◆ **Con la información**
- 1) Según el fragmento, ¿por qué los versos de Pedro Mañas o de la Ory son poesía y no solo la antesala de la alta poesía?
- 2) Transcribe del fragmento el pasaje que empieza en "Quienes hemos tenido" y termina en "Otra vez, no.", sin cambiar nada.

Requeterrotundamente no.
Los libros para niños y para adolescentes se escriben pensando en niños y en adolescentes. En los de cada momento. Ni en sus padres, ni en sus maestros ni en las sabias cabezas que conocen a la perfección lo que la infancia y la adolescencia necesitan. O así debería ser. Pero una voz coral con tufo a naftalina resuena en los corrillos de esa gente lista diciendo que tenemos que formar a la infancia para que lea bien en la adultez. Una suerte de hipoteca lectora.
Del mismo modo que pagamos a plazos la casa en la que vivimos para, ya de viejecitos, tener esa casa en propiedad, pedimos a los más jóvenes que paguen cómodos plazos para adquirir el derecho a llamarse lectores en el futuro. Como si no fueran ya lectores, como si solo fuesen un proyecto en construcción. ¿A qué banco de sabiduría pertenece la capacidad para disfrutar de la lectura mientras crecen?
Quienes hemos tenido el lujo de conocer al Pirata Garrapata no lo hemos hecho para subir un peldaño hacia Dostoievski, Pippi Langstrump no es el primer plazo de Anita Ozores (ya quisiera la Ozores) y los versos de Pedro Mañas o de la Ory no son la antesala de la alta poesía. Son poesía. Y lo son porque proporcionan a quien los lee algo que demasiadas veces olvidamos: placer. ¿Sois capaces de sentir, adultos sabios y cultos, defensores de la gran Literatura, el placer de una rima tonta? ¿Leéis teatro imaginando las voces y los gestos de cada personaje? Queremos que aprendan, que se formen, que se hagan hombres y mujeres capacitados para leer bien. Toleramos que lo hagan con literatura infantil y juvenil como un mal menor, como quien toma un medicamento porque, aunque sepa a rayos, cura.
Otra vez, no.
Otra vez, rotundamente no.
La literatura debe conmovernos, provocarnos, removernos, enfadarnos, arroparnos. Independientemente de cuántas velas hayamos soplado en la última tarta. Hablaba hace poco con Begoña Oro de las preguntas que responde en algunos encuentros: ¿Rasi tiene hermanos? ¿Cuántos años tiene? ¿Cuándo los cumple? Porque, quien lee las historias de Rasi cree en Rasi, disfruta de Rasi, acompaña a Rasi, sufre por Rasi. Y eso, exactamente eso, es leer. Y quien no lo vea lleva las gafas equivocadas. Nunca defenderé lo mío con la misma pasión que defiendo lo que han escrito otras manos porque les debo horas y horas de placer. No me siento en deuda por haberme convertido en lectora, sino por todos esos momentos en los que gocé leyendo. En los que aún gozo. No soy más lista hoy que a los diez años. Sé más cosas. Tengo más información. Tengo más experiencia. Pero no soy más lista ni mejor persona. Si acaso, mi cerebro entonces tenía estancias más anchas, más flexibles que estas rígidas y chiquitinas de ahora.

◆ **Muestra de datos**
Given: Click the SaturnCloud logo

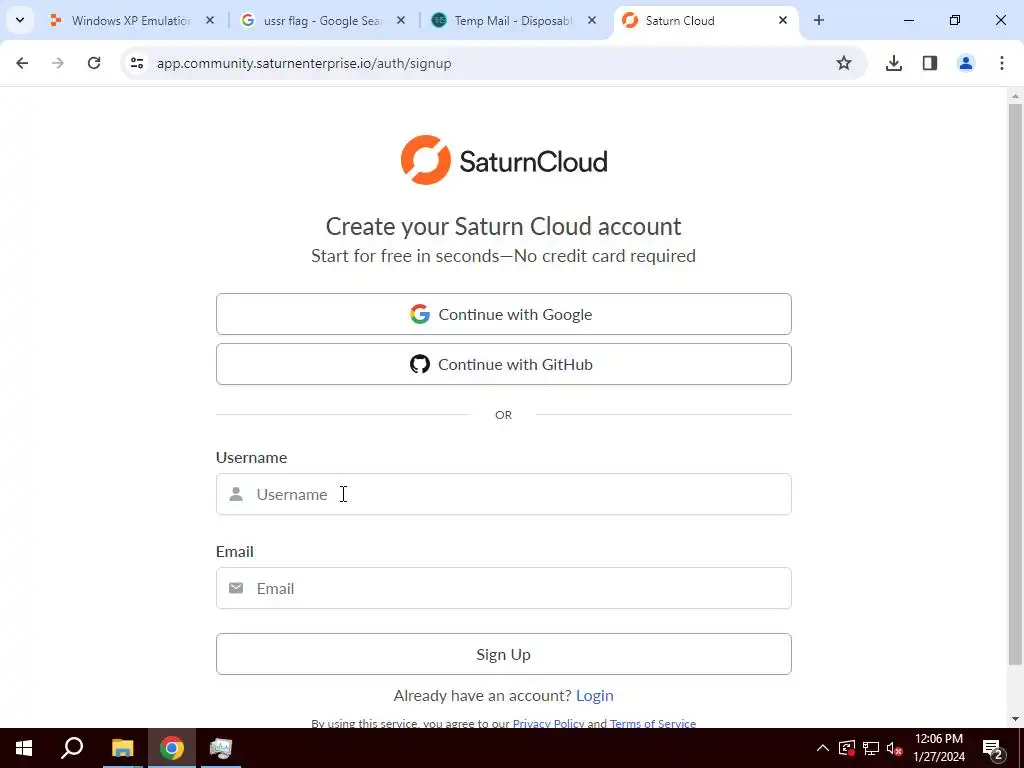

◆ **Ejercicios resueltos**
- 1) Porque proporcionan a quien los lee placer, algo que demasiadas veces olvidamos.

- 2)
Quienes hemos tenido el lujo de conocer al Pirata Garrapata no lo hemos hecho para subir un peldaño hacia Dostoievski, Pippi Langstrump no es el primer plazo de Anita Ozores (ya quisiera la Ozores) y los versos de Pedro Mañas o de la Ory no son la antesala de la alta poesía. Son poesía. Y lo son porque proporcionan a quien los lee algo que demasiadas veces olvidamos: placer. ¿Sois capaces de sentir, adultos sabios y cultos, defensores de la gran Literatura, el placer de una rima tonta? ¿Leéis teatro imaginando las voces y los gestos de cada personaje? Queremos que aprendan, que se formen, que se hagan hombres y mujeres capacitados para leer bien. Toleramos que lo hagan con literatura infantil y juvenil como un mal menor, como quien toma un medicamento porque, aunque sepa a rayos, cura.
Otra vez, no.